I plan to teach a Cloud Computing course in a few semesters.  There are lots of features to add to this cloud, which I plan to require for the future course.  If you are interested in improving the cloud on your own, here are some ideas:
  • Have the storage node read and write resources to/from the local file system.  Install your node on each of your computers so you can access your files remotely.
  • Implement the rest of WebDAV so that your desktop computer can mount the cloud, list the contents of directories, drag-and-drop upload, etc.
  • Implement your own tracker which redirects requests to a "super-tracker" when it doesn't find a bucket (instead of responding with 404).  Make an "extended star" network of trackers, super-trackers, and super-super-trackers to reduce the load on any one server.
  • Add the ability to move and copy buckets between storage nodes.  If a node notices lots of requests for a bucket it doesn't own, it can temporarily copy or take ownership of it.

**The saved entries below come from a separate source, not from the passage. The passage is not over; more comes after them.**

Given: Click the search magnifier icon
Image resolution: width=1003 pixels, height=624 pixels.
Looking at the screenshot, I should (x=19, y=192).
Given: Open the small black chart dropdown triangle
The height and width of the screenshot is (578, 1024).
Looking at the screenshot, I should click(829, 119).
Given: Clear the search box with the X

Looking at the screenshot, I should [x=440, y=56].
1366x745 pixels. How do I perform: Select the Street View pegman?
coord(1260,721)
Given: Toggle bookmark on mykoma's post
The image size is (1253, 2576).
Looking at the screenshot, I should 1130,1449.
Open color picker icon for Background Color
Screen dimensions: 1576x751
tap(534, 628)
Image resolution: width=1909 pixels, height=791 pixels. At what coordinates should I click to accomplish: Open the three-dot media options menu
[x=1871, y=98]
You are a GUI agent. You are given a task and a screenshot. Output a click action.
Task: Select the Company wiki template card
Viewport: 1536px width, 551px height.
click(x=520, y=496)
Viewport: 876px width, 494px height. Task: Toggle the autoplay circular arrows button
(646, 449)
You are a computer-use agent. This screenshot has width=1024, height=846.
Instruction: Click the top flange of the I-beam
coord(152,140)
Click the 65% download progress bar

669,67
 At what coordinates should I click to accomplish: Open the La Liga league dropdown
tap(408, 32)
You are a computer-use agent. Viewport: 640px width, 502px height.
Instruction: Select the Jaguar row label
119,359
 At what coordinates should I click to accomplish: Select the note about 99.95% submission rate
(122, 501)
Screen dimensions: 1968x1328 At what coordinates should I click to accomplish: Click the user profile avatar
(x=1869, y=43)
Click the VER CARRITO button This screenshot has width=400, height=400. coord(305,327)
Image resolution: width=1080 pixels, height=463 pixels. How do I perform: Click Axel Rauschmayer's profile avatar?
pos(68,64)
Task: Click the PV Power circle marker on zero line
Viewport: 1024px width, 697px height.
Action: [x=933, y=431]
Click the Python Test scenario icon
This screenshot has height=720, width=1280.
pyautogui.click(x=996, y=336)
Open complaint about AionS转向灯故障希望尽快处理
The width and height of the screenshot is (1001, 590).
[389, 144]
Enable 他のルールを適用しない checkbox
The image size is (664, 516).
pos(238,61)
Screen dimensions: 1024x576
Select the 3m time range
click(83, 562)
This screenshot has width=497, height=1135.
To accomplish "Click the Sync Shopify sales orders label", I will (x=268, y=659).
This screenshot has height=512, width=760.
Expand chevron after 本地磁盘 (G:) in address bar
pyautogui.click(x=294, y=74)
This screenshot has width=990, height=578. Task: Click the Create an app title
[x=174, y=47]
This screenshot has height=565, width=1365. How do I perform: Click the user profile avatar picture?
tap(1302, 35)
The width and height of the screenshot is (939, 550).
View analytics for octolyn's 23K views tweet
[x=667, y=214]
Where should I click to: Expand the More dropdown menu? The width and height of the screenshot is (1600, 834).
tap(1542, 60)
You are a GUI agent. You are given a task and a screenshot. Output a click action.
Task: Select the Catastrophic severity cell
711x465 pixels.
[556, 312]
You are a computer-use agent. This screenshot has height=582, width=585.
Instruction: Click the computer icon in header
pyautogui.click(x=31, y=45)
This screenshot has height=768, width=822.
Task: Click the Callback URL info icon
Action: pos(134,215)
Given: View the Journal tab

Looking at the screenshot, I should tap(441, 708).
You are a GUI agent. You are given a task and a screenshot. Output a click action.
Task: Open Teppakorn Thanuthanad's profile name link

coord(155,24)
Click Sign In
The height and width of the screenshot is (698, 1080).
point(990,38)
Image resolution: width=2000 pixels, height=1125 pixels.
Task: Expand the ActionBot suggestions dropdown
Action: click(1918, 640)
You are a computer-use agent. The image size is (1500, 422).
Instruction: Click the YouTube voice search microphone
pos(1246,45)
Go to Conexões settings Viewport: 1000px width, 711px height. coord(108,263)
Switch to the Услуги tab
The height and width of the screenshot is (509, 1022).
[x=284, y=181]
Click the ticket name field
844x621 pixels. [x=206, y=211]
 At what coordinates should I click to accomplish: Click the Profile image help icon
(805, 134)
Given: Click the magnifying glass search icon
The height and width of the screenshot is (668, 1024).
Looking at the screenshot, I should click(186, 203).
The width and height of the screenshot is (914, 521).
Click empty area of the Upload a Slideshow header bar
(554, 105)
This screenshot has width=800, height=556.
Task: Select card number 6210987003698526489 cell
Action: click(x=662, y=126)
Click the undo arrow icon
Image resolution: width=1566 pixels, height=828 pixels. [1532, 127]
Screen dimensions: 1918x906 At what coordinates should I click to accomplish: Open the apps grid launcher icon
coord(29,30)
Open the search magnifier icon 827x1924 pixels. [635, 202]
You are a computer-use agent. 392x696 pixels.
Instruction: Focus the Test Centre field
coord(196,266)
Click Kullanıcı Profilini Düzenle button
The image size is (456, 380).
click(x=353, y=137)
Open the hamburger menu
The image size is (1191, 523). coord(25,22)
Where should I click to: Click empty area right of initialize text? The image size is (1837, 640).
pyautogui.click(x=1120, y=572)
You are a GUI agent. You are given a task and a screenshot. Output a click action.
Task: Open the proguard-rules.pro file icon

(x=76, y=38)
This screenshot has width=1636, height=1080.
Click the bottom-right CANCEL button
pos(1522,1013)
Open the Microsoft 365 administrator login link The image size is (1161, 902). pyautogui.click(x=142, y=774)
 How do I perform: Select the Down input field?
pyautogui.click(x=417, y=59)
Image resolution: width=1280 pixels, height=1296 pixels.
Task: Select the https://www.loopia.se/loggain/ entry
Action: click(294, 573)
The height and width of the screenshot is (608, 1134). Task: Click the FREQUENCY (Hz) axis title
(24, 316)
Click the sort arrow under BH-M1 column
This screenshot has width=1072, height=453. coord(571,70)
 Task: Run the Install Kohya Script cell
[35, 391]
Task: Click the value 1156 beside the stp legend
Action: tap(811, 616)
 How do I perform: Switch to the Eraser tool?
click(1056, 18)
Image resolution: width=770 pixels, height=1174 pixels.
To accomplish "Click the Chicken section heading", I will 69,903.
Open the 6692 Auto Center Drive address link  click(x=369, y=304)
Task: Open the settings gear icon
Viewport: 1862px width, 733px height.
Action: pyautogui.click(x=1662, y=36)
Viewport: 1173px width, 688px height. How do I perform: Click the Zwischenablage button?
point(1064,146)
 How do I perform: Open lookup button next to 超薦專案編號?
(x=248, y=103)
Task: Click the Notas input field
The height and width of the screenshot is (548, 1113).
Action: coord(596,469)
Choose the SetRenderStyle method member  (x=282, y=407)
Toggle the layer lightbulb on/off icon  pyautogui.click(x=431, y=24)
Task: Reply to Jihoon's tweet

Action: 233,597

  • Add a third type of server: an edge-cache node.  Reorganize the cloud so that all storage clouds are in one big data center, and edge-caches are scattered around the world.  Make clients talk to the nearest edge-cache node, instead of talking directly to the storage nodes.  Have the edge-cache nodes proxy requests to the data center and keep local caches of recently-accessed buckets.
  • Combine the storage, tracker, and edge-cache into one monolithic node.  Create an ad-hoc mesh network of these nodes without requiring a central tracker.
  • Charge other saps to use your storage cloud.  Profit.